> _RECORDED DATA_
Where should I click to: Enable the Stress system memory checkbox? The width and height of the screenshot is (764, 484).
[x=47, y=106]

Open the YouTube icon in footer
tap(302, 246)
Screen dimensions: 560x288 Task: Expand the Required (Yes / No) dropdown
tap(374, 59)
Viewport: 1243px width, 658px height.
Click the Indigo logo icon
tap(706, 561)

==

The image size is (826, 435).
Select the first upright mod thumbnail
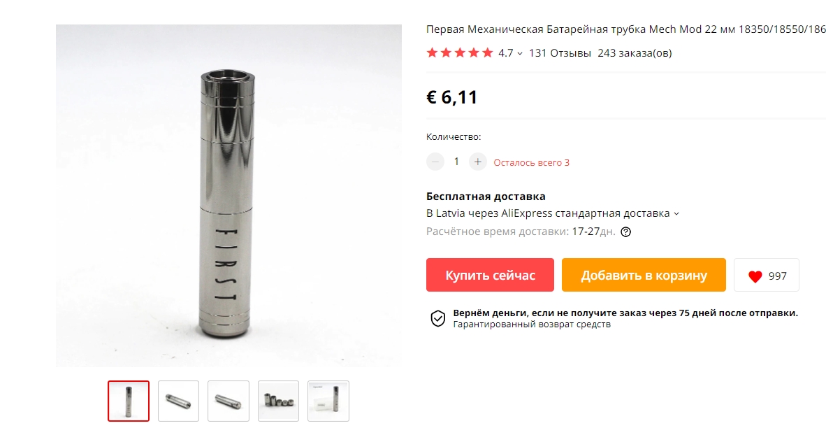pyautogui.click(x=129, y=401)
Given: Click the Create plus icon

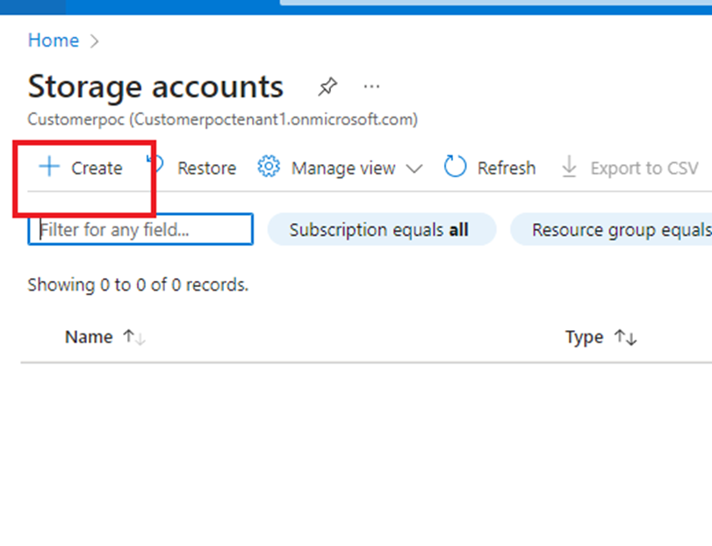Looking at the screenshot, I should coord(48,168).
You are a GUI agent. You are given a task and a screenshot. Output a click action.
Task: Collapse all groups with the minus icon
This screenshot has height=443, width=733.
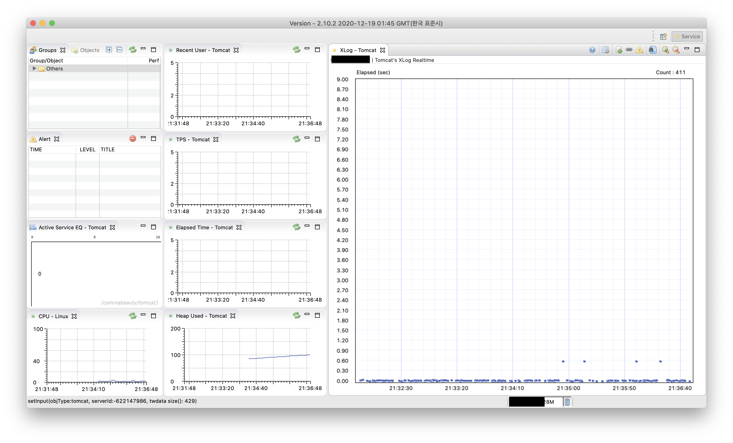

---

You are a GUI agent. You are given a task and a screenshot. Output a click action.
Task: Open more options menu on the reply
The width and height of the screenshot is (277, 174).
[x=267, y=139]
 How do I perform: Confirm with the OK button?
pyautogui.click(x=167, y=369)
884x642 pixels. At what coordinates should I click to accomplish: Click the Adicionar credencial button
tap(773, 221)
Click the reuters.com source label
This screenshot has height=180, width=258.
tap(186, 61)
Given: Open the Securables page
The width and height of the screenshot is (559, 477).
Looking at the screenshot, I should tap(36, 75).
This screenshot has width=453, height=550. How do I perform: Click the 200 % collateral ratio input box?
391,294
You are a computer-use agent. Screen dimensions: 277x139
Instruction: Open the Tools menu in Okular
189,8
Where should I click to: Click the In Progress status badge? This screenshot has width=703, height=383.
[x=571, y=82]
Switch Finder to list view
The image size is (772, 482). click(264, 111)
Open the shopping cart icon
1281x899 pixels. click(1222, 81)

> _WRITTEN REQUEST_
Present the lines starting with the one containing "Switch Finder to list view" and ending with the one containing "1281x899 pixels. click(1222, 81)", both included, as a two-column CSV with the headers input and output. Give one row per line and its answer, with each value in a single quoted field and any line breaks replaced by spaces.

> _RESULT_
input,output
"Switch Finder to list view","The image size is (772, 482). click(264, 111)"
"Open the shopping cart icon","1281x899 pixels. click(1222, 81)"